Put these together and the result is a classic risk-off move; investors booking profits in precisely the stocks where they have made the most money. Hence, the tech-heavy Korean and Taiwanese markets bore the brunt.

But here is what has not changed: AI capital expenditure demand remains intact. Semiconductor and memory prices show no signs of coming under sustained pressure. Earnings estimates for Asia's chip sector are still pointing strongly upward.
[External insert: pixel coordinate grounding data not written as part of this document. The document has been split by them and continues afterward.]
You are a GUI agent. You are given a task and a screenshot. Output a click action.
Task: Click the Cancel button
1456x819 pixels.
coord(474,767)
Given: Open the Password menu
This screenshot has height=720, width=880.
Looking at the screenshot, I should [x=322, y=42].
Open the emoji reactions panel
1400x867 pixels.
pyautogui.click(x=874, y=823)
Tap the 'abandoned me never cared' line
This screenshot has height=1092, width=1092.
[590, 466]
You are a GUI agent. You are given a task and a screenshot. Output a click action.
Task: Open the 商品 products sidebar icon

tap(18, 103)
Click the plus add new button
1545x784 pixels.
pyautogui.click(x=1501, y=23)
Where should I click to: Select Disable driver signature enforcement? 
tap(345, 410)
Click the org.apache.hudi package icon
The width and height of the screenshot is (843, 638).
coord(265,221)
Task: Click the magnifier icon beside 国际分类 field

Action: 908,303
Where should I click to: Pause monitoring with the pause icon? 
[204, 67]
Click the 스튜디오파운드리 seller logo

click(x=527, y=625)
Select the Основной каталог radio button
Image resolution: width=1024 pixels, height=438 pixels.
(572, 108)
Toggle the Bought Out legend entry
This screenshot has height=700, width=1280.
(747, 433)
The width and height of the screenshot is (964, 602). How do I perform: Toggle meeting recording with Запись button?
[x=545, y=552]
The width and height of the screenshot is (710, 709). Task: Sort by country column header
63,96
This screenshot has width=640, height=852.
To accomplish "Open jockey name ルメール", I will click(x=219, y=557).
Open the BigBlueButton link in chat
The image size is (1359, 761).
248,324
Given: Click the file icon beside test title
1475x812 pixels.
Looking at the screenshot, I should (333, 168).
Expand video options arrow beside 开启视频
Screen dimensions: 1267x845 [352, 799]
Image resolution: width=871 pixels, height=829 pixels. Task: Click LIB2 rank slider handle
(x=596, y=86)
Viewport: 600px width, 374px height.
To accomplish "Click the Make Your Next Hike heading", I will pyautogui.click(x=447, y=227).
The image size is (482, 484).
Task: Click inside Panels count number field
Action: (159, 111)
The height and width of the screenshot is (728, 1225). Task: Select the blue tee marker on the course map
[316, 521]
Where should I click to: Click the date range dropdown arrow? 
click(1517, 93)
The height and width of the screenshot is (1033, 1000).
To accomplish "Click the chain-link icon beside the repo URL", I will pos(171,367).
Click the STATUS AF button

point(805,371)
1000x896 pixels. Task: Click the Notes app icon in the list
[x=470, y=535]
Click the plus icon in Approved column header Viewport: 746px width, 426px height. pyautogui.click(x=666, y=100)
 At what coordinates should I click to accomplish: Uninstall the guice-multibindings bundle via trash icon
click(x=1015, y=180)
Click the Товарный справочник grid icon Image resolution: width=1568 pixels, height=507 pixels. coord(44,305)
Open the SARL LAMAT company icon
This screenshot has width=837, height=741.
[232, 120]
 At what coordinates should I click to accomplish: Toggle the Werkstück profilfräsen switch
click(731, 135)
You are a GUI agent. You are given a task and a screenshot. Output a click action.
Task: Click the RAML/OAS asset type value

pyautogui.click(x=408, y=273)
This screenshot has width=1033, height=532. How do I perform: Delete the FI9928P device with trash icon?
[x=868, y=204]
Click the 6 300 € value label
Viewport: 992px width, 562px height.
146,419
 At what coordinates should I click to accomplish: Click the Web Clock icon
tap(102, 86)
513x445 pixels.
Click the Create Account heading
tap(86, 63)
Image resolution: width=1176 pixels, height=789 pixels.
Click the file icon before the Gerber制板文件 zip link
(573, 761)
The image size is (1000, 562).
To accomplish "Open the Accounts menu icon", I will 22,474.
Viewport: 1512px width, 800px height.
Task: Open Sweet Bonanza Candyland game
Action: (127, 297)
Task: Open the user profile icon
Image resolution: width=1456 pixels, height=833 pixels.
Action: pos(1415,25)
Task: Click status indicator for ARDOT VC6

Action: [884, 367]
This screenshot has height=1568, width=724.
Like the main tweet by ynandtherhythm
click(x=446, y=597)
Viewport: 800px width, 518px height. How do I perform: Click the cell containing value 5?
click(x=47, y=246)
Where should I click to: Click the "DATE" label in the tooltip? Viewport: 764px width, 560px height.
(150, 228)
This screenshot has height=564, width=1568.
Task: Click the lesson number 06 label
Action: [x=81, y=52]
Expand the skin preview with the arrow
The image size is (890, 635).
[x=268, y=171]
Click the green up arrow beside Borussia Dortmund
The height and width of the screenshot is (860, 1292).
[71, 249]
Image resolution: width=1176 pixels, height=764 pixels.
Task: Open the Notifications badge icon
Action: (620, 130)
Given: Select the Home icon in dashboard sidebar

In Raychaudhuri's assessment, the fundamentals have not shifted, only the sentiment has, temporarily.

India's bigger problem: Earnings growth is falling, not rising

While North Asia's correction looks like a buying dip, India's situation is more structurally complicated, and Raychaudhuri is blunt about it.

Nifty and Sensex are currently trading around 19 to 20 times one-year forward earnings, a premium of roughly 30% over broader Asia ex-Japan markets. In absolute terms, that premium has now come down to its long-term historical average, having peaked at an extraordinary 87% over Asia at India's September 2024 highs.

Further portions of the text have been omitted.